15 – Carro de Boi – Artista: Milton Nascimento – Composição: Maurício Tapajós/Cacaso – Álbum: Geraes (1976)
O meio de transporte utilizado não importa tanto quando a vontade é de sair. Pode ser até um carro de boi. Milton canta sobre uma viagem que não tem volta, onde a “estrada só me leva, só me leva, nunca mais me traz”. A jornada pode trazer autoconhecimento e ajudar a descobrir onde a essência se perdeu. E se for pra sempre, que assim seja: “barro, pedra, pó e nunca mais”.
16 – Santorini Blues – Artista: Paralamas do Sucesso – Composição: Herbert Vianna – Álbum: Hey Na Na (1998)
Herbert faz uma ode a um lugar específico, a ilha grega de Santorini, e com o prisma da nostalgia, que sempre deixa tudo mais bonito. Herbert fala à sua filha Hope Izabel, e diz que “nossos dias de sol eram assim”, mostrando que fala de algo que já passou. É algo curioso sobre as viagens: mesmo que o durante traga perrengues e momentos não tão bons, a memória é sempre perfeita, e mesmo as partes ruins se transformam em poesia.
17 – Meu Balão Vai Voar – Artista: Siba – Composição: Siba – Álbum: De Baile Solto (2015)

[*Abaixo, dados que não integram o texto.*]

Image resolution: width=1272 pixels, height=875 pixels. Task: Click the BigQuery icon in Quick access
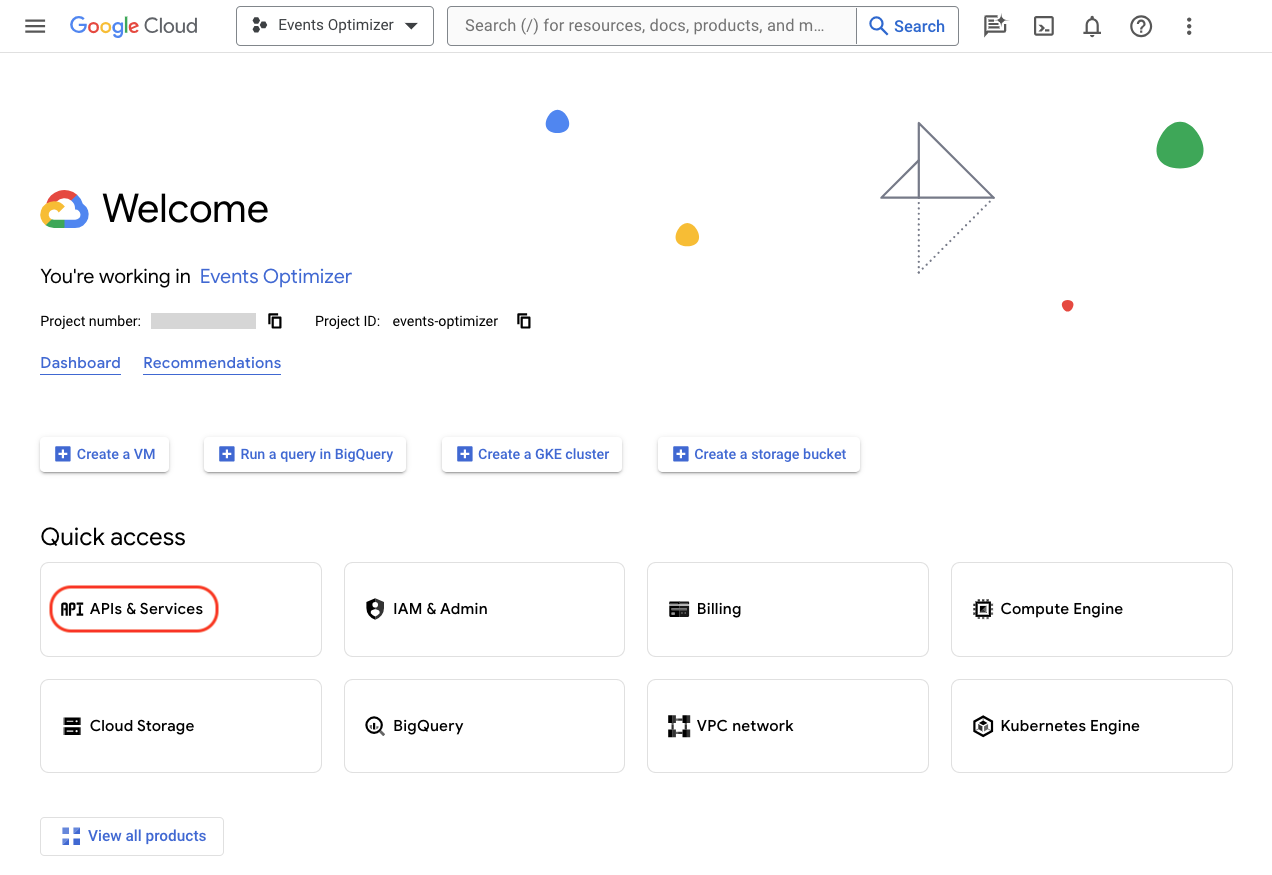(374, 725)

Poderia ser monótona. Melodia repetida infinitamente em estrofes de três versos. Mas a melodia é boa e os versos, melhores ainda. “Vambora olhar pra frente, o dia é claro/Depois que eu saio eu não paro/Nem pro trem passar” e “A folha carregada pelo vento/Não desperdiça o momento/Faz balé no ar” são apenas bons exemplos entre as dezesseis estrofes, quase todas falando sobre o ato de viajar, partir, arribar, desembestar. E ainda tem o hilariante diálogo depois da estrofe número onze, que me faz rir a cada audição.
18 – Graceland – Artista: Paul Simon – Composição: Paul Simon – Álbum: Graceland (1986)
Para gravar esse álbum, Paul Simon fez algumas bases instrumentais na África do Sul. Ao voltar para os Estados Unidos ele começou a colocar as letras nessas bases. Para esta canção, que lembrava um country acelerado meio Johnny Cash, ele só conseguia falar de Graceland (a famosa casa de Elvis Presley em Memphis). Ele achava que falar sobre aquilo não tinha nada a ver com o álbum que só tinha músicos africanos, e tentou criar outra letra, mas não conseguiu. Então pensou “talvez eu precise ir até Graceland”. E assim o fez. A letra fala exatamente desta viagem, mas também pode ser lida como uma viagem para um lugar mágico (Graceland pode ser traduzido como Terra da Graça). Mais um detalhe “mágico”: quem faz os vocais de apoio são ninguém menos do que os Everly Brothers,
19 – Traveling Light – Artista: Leonard Cohen – Composição: Leonard Cohen/Patrick Leonar/Adam Cohen – Álbum: You Want It Darker (2016)
Leonard Cohen estava no fim da vida, e fez um disco inteiro praticamente sobre isso (ele morreu no mesmo ano do lançamento do disco). Nesta letra a metáfora é a viagem final, e é preciso um artista corajoso para escrever sobre a própria morte. Apesar de melancólica, há poesia nessa jornada derradeira – ao menos quando se trata de Leonard Cohen.
20 – Wind In Our Sail – Artista: Weezer – Composição: Rivers Cuomo – Álbum: Weezer (The White Album, 2016)
Só pro número ficar redondo e pra finalizar com mais energia e pulsar de vida. Uma viagem de barco a vela com o pessoal do Weezer, com direito à citação à viagem de Charles Darwin com seu barco Beagle, no ensolarado e cativante refrão.
Regina disse:
Não tenho repertório musical pra esta lista, mas adoro viajar e a leitura dos textos sobre as músicas me fez viajar pelos oceanos e conhecer Minas Gerais por trem ou de carro de boi.
“Estrada só me leva, só me leva, nunca mais me traz” é quase verdade. Mas também tenho saudades de casa.